Photo: European Parliament/Flickr

Europeans go to the polls May 23-26 to elect a new European Parliament. Held every five years since 1979, the ninth direct election of Members of the European Parliament (MEPs) promises to be interesting.

Now that the Brexit deadline has been extended until October 31, the U.K. will be electing a full slate of MEPs. Euroskeptic-in-chief Nigel Farage, formerly head of the United Kingdom Independence Party, has announced his new Brexit Party will contest the election “to scare the hell out of U.K. MPs” contemplating a second referendum or dithering over a negotiated Brexit agreement with the EU.

Will “U.K. Remain” voters have a clear alternative to the party of Nigel Farage? However logical such an option may appear, nothing has yet emerged to suggest it will happen.

In February 2016, former Greek Finance Minister Yanis Varoufakis and Croatian philosopher Srećko Horvat launched first in Berlin, then in Rome, a Democracy in Europe Movement 2025 (DiEM25).

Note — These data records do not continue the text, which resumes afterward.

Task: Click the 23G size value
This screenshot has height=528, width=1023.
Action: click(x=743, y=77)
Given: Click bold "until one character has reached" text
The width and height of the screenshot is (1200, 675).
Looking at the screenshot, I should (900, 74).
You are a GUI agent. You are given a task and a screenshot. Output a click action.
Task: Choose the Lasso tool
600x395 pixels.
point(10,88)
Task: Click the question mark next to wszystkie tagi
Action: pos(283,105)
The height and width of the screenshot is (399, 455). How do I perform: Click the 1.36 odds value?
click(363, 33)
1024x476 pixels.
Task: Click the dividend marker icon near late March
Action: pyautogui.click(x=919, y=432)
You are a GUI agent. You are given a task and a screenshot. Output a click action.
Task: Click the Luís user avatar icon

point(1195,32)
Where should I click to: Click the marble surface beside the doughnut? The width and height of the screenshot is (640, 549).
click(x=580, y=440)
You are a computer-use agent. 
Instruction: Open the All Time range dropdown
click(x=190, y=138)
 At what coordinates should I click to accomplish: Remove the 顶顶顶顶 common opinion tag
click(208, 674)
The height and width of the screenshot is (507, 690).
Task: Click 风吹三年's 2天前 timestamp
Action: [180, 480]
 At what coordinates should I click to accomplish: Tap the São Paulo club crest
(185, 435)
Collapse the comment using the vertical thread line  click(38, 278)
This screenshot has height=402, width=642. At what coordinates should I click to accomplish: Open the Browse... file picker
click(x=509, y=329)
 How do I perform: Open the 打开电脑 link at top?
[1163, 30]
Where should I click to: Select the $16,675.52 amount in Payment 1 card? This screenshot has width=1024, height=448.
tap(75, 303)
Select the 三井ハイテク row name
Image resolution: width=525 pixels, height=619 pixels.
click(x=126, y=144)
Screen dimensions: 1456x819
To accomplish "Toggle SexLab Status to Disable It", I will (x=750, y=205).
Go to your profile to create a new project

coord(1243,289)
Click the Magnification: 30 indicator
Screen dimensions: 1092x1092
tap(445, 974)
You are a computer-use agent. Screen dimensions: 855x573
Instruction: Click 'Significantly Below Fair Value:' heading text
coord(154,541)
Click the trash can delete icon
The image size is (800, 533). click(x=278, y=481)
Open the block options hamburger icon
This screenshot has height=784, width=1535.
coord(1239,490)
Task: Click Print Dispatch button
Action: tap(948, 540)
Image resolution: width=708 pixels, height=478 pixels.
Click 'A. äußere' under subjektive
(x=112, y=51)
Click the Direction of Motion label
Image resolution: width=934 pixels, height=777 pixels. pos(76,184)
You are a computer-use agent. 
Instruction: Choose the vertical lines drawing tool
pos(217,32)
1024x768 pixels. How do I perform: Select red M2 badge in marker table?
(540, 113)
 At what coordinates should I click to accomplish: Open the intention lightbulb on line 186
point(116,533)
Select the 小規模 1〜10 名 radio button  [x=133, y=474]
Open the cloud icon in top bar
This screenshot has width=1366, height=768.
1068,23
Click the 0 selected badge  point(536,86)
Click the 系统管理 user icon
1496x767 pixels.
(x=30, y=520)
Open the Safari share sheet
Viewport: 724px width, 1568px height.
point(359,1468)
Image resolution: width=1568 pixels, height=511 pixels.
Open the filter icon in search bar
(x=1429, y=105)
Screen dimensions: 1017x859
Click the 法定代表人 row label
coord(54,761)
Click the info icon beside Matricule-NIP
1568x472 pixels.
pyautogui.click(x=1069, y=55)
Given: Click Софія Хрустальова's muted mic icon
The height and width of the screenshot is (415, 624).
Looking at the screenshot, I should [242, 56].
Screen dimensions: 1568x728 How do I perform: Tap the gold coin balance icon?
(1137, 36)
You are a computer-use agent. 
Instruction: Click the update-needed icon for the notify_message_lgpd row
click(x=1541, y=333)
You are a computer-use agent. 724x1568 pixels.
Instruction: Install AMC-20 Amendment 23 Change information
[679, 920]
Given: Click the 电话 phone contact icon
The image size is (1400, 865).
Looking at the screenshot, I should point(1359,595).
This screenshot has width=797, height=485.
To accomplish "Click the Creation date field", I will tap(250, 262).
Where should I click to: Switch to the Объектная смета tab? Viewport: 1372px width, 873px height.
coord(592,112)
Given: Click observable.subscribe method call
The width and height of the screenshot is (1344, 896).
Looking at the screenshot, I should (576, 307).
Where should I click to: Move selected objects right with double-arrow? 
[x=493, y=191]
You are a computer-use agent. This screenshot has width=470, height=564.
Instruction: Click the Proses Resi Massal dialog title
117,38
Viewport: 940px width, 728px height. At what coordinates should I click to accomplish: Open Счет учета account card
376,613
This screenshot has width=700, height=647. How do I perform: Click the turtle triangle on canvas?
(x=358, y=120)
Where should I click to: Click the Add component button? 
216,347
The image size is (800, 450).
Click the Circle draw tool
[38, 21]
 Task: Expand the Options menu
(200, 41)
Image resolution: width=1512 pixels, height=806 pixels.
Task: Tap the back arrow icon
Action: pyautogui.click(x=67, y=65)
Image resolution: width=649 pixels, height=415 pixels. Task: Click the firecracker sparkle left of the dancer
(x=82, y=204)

DiEM 25 wants to see a sovereign European Parliament bring full-fledged democracy to a “EU techno superstate ruling by edict.” It wants to remove the treaties that constrain EU democracy. DiEM25 proposes a citizens’ constituent assembly to draft an authentic European constitution.

Currently MEPs represent national parties that join with others to form parliamentary groups. DiEM25 rejects the weak coalitions that arise in parliament as insufficient to generate real change.

In the May elections, Diem25, which has some 60,000 individual adherents across Europe, wants to be the first true transnational party. Nonetheless it will work with friendly national parties to present candidates for election under the banner of European Spring.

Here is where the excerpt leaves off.